Sementara itu, lanjutnya, dari sisi hilir, harga susu di tingkat peternak belum sesuai yang diharapkan. Sehingga peternak belum mendapat pendapatan yang layak dari usaha peternakan. Hal itu disebabkan, rendahnya posisi tawar peternak. Karena kualitas susu sapi masih rendah padahal kualitas susu menjadi salah satu indikator utama penentuan harga.
“Selain harga, permasalahan di sisi hilir adalah tingkat konsumsi susu dan produk olahannya yang masih rendah dibanding negara tetangga ASEAN lainnya. Sehingga masyarakat kurang mengetahui informasi dan edukasi akan pentingnya susu untuk kecerdasan dan kesehatan,” paparnya.
Pada kesempatan yang sama, Ketua Tim Kajian Antisipatif dan Responsif Kebijakan Peternakan dan Veteriner, Puslitbang Peternakan, Ismaeth Inounu, mengatakan target Produksi SSDN sebesar 40 persen dan 60 persn pada tahun 2021 dan 2025 target pemerintah adalah menghasilkan produksi SSDN sebesar 40 persen pada tahun 2021 dan 60 pessen pada 2025. Berarti industri sapi perah harus mampu meningkatkan produksi SSDN sebanyak 5 persen per tahun sejak 2018.

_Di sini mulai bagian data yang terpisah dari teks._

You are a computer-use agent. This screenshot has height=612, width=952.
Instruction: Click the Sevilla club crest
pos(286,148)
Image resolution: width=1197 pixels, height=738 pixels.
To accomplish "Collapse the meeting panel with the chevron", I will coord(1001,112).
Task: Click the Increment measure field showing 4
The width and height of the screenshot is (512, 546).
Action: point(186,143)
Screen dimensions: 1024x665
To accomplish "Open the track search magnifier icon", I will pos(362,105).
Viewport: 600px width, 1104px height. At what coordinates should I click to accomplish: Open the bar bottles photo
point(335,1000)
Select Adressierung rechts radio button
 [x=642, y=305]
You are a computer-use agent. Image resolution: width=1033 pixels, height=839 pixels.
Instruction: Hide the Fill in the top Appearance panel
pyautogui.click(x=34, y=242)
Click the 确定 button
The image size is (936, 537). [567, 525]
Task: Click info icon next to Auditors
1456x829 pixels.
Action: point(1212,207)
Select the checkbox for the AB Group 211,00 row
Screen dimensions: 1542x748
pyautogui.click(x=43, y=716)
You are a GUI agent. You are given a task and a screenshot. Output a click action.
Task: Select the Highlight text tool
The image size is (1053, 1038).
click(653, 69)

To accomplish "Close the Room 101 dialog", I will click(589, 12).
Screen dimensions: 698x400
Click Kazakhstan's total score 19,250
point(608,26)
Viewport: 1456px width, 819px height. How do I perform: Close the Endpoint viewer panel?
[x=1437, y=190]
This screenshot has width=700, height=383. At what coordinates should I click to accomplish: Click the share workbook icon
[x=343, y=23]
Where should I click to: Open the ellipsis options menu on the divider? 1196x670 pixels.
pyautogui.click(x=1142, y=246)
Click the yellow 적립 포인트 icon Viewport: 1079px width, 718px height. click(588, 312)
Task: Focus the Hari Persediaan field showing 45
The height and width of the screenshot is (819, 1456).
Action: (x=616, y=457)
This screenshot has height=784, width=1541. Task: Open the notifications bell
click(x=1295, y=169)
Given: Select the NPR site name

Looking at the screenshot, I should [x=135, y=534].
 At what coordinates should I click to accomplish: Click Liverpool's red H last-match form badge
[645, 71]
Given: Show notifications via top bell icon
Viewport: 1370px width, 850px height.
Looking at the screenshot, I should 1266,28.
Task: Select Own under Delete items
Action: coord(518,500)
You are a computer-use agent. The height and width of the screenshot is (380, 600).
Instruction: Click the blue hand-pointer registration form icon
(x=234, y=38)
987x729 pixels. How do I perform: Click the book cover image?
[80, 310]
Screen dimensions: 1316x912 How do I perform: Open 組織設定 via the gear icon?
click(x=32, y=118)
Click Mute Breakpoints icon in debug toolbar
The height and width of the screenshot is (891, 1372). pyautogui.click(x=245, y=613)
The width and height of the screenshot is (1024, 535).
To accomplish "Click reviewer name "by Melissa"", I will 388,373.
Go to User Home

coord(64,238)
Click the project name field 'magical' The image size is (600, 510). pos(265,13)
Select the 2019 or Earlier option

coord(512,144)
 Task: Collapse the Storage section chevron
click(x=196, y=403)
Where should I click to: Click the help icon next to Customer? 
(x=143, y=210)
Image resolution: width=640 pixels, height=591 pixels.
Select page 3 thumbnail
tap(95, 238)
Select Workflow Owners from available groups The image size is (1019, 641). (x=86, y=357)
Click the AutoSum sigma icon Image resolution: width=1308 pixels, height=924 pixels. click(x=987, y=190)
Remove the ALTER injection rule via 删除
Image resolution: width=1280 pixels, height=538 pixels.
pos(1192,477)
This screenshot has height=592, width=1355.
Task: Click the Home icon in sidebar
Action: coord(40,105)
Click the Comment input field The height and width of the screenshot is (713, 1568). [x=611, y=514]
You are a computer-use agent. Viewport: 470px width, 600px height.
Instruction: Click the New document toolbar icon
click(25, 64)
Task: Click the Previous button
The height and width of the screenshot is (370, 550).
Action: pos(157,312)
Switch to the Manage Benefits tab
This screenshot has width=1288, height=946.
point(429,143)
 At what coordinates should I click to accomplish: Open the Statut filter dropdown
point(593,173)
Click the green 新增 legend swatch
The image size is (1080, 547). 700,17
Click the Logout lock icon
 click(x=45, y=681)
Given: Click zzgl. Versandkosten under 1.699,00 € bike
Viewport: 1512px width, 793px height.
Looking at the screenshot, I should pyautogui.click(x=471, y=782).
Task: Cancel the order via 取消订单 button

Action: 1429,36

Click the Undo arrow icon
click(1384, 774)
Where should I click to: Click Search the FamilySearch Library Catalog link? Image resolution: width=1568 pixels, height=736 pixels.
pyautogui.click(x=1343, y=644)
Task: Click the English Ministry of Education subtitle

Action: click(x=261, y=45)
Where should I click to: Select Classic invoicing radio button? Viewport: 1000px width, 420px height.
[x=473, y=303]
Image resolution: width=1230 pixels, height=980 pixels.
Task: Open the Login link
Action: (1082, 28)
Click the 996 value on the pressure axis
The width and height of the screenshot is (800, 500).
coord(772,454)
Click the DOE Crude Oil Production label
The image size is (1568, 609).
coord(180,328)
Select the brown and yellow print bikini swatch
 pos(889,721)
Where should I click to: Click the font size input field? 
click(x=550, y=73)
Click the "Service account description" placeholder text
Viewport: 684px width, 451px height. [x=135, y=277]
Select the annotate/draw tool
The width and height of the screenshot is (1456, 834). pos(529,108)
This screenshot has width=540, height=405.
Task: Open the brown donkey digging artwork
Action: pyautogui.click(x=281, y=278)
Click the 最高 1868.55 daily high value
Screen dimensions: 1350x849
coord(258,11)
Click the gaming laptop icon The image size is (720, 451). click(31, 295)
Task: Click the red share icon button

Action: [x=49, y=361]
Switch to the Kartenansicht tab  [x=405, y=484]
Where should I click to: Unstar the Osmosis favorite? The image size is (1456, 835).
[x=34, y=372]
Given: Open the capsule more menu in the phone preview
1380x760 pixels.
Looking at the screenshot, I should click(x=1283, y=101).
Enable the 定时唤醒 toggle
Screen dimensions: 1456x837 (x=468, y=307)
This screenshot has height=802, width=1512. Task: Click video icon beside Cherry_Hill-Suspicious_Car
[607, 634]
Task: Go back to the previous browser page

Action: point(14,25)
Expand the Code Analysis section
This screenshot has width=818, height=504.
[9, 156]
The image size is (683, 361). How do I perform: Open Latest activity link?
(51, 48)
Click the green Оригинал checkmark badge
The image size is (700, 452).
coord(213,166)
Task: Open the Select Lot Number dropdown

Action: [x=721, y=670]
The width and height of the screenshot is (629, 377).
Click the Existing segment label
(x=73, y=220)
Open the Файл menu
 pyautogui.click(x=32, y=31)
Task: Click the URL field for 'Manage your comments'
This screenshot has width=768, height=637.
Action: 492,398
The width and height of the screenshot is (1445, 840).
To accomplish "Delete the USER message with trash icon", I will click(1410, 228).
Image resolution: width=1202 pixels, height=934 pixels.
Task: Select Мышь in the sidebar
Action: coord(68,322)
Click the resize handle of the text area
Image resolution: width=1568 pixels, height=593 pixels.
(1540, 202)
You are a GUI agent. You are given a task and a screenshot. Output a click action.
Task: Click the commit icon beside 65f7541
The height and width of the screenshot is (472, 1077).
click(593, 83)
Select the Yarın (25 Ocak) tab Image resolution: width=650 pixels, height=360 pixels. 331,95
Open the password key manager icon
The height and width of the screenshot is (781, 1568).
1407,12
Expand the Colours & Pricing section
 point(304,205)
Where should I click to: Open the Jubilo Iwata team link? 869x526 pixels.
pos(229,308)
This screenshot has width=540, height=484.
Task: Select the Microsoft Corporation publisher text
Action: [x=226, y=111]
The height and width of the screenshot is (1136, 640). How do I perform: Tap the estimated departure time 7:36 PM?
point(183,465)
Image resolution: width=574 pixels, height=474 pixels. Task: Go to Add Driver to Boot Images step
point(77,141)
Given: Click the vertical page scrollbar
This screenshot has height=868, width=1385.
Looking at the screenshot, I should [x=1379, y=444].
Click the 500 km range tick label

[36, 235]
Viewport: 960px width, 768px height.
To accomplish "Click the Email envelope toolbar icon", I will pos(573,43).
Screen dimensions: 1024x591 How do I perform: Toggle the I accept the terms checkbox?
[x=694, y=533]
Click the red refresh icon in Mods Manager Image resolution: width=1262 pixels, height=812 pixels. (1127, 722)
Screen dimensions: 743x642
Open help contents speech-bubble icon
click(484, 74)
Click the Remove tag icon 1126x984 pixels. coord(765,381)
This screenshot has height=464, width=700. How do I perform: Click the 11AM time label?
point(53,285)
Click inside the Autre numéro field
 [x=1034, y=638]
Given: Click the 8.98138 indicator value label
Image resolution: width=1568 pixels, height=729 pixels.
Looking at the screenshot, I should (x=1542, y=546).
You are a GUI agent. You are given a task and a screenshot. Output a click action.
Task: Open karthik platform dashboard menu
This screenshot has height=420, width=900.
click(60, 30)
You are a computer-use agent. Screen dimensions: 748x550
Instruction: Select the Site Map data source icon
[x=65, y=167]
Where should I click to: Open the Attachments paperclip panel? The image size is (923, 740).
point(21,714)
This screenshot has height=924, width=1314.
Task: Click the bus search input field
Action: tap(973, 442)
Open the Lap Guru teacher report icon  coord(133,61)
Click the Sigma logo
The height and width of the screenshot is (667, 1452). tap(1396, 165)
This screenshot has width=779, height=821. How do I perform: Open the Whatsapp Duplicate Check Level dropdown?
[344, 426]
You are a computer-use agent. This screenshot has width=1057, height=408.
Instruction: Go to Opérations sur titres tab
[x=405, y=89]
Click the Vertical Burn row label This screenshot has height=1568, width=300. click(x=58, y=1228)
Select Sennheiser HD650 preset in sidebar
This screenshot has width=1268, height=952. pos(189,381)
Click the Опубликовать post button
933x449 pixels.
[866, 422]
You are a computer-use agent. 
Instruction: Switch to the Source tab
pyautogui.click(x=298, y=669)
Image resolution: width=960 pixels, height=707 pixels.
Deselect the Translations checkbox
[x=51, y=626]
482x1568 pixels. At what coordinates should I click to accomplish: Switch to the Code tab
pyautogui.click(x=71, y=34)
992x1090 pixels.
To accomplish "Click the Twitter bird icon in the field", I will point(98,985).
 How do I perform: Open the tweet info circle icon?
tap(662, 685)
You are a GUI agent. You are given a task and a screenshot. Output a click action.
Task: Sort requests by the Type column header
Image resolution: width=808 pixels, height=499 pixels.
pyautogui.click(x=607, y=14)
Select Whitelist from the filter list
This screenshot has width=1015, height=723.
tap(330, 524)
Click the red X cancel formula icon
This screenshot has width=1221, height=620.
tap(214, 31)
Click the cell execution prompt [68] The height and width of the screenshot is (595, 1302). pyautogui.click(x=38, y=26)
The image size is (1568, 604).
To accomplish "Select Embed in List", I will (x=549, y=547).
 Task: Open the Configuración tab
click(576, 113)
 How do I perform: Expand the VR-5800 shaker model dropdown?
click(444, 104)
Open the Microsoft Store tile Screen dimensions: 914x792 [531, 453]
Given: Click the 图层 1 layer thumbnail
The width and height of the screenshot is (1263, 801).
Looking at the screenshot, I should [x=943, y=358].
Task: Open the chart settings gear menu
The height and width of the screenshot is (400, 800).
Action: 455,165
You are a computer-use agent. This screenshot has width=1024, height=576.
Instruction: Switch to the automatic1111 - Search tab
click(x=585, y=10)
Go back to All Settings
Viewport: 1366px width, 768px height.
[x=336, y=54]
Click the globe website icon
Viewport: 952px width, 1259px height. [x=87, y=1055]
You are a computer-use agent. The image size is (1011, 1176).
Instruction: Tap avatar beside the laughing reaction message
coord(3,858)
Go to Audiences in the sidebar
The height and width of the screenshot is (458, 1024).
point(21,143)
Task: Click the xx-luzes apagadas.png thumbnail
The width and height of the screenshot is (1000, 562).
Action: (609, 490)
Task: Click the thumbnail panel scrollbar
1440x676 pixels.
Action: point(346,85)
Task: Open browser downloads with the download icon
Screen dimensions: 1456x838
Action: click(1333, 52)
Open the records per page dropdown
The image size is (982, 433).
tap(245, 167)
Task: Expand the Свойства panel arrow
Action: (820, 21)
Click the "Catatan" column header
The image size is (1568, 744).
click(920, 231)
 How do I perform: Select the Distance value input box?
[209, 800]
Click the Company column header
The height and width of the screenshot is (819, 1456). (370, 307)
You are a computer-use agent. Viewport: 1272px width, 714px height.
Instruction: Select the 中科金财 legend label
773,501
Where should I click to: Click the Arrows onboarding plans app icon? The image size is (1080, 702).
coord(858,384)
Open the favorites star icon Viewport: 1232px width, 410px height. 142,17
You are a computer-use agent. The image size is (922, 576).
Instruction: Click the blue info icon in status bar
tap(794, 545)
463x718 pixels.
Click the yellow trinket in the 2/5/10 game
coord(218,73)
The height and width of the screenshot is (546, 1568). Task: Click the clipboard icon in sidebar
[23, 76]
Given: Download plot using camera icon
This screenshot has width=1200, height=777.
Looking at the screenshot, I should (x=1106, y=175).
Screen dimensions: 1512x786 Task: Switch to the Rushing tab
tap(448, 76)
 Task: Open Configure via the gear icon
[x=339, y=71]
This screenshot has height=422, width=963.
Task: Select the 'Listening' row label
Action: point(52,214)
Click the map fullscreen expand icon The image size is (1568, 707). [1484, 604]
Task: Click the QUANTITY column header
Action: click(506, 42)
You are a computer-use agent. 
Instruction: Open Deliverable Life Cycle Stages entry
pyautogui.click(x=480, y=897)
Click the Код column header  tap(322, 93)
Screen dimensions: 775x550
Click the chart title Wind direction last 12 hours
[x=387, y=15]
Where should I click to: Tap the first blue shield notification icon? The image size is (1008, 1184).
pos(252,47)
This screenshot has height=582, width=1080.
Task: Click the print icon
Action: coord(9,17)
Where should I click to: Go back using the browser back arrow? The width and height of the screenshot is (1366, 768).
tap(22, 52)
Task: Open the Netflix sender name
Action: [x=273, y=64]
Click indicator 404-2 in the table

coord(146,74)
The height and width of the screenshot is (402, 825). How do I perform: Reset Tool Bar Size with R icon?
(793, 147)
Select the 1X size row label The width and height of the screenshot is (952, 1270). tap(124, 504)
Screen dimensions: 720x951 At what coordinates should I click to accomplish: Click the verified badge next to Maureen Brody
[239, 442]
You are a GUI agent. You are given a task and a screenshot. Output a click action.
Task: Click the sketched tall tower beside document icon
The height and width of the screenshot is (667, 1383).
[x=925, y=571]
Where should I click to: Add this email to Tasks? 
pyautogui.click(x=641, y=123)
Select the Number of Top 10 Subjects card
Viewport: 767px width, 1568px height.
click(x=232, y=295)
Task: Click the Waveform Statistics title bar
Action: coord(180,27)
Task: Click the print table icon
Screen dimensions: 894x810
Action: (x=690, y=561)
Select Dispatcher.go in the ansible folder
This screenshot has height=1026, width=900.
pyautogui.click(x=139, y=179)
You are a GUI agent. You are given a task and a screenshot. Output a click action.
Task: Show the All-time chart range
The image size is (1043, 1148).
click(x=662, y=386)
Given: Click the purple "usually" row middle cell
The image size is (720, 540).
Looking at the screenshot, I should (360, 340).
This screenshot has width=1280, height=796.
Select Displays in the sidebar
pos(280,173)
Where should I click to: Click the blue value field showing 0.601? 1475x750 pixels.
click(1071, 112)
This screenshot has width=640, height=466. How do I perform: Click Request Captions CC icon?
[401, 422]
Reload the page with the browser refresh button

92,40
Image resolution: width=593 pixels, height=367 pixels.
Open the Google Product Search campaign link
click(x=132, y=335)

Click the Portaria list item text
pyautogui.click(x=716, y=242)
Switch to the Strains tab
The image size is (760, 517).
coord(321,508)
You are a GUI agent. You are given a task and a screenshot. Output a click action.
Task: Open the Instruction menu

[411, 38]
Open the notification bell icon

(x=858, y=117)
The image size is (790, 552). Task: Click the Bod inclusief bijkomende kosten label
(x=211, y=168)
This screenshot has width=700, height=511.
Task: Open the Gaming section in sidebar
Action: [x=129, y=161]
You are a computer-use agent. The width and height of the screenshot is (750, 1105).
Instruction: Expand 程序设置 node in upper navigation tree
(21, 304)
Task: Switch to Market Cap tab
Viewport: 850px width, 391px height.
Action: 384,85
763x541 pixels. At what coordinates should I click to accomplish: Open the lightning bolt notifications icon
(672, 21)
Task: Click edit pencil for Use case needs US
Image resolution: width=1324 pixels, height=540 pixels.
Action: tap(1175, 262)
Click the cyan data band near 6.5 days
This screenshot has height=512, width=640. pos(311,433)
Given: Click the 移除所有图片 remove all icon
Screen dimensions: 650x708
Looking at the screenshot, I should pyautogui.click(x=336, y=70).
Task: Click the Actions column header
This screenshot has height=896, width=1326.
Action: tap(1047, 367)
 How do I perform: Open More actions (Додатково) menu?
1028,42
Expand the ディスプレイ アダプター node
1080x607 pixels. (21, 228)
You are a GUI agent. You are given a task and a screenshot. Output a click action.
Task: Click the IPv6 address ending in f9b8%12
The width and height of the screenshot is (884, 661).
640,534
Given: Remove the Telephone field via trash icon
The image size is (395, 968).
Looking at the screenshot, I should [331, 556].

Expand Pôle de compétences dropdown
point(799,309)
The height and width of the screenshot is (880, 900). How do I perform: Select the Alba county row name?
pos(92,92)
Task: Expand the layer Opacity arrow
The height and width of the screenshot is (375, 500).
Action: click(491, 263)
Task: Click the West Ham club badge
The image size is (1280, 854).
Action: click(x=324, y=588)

“Untuk mencapai target 40 persen dan 60 persen tersebut, maka industri sapi perah pada tahun 2021 dan 2025 harus menghasilkan susu segar sebanyak masing-masing 2.680 ribu ton dan 5.465 ribu ton. Maka, upaya percepatan produksi SSDN peningkatan produktivitas melalui perbaikan mutu bibit, penyediaan jumlah dan mutu pakan, perbaikan manajemen pemeliharaan dan keswan, pendampingan di lokasi budidaya,” ucapnya.